The rating agency in its latest report added that the share of coastal cargo is expected to rise from 33 percent in financial year 24 to 42 percent by financial year 2026.

Coastal movement of coal along the eastern coast, complemented by added capacities and synergistic benefits will be the main drivers of this growth, the report added.

The Red Sea crisis has led to an increase in voyage span by 15-20 days, in addition to higher freight rates. However, the capacity liners’ readiness to expand container capacity–owing to healthy profitability by chartering additional vessels, cascading capacity from other regions, and accelerating fleet renewal–bodes well for mitigating the increased transit times. The impact on cargo will primarily affect food grains and other perishable items, along with freight-sensitive or low-value cargo, which is estimated at 10-15 per cent of container volumes.

Therefore, the report expects container volume growth to grow by 8 per cent at 342 MMT in FY25, amid the risk of a prolonged Red Sea crisis. Going forward, significant adverse movement in charter rates impacting cargo volumes and vessel addition by shipping lines shall be key monitorable, the report added.

India’s maritime sector includes 12 major ports and over 200 non-major ports along its 7,500 km coastline. For the financial year ending March 31, 2024 (FY24), cargo throughput at Indian ports reached an all-time high of 1539 million metric tonnes (MMT), representing a growth of approximately 7 per cent compared to the previous year (Financial Year 2023).

The report further added that Crude Oil, Coal and Containers represent 74-75 per cent of total cargo throughput handled by ports. Over the past 3 years ended FY24, POL witnessed a moderate CAGR of 4 per cent while coal and container volumes witnessed healthy CAGR of 13 per cent and 9 per cent respectively.
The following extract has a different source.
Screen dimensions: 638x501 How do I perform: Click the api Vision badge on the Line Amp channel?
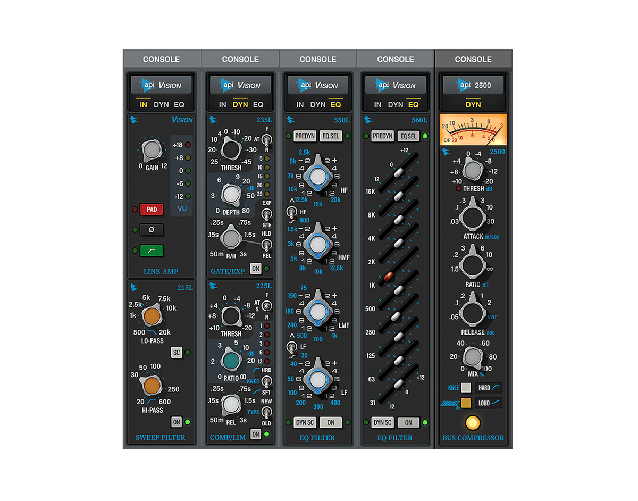click(161, 84)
The agency further expects the coastal throughput to increase from 60 MMT in financial year 2021 to 131 MMT in financial year 2024 reflecting a healthy CAGR of around 30 per cent. The same was largely driven by an increase in cargo movement on the eastern coast with the ramp-up of overall volumes at Paradip, Gangavaram, Krishnapatnam, Dhamra and Gopalpur ports. The contribution of coal cargo to the overall coastal volumes has increased from 22 per cent in FY21 to 33 per cent in FY24.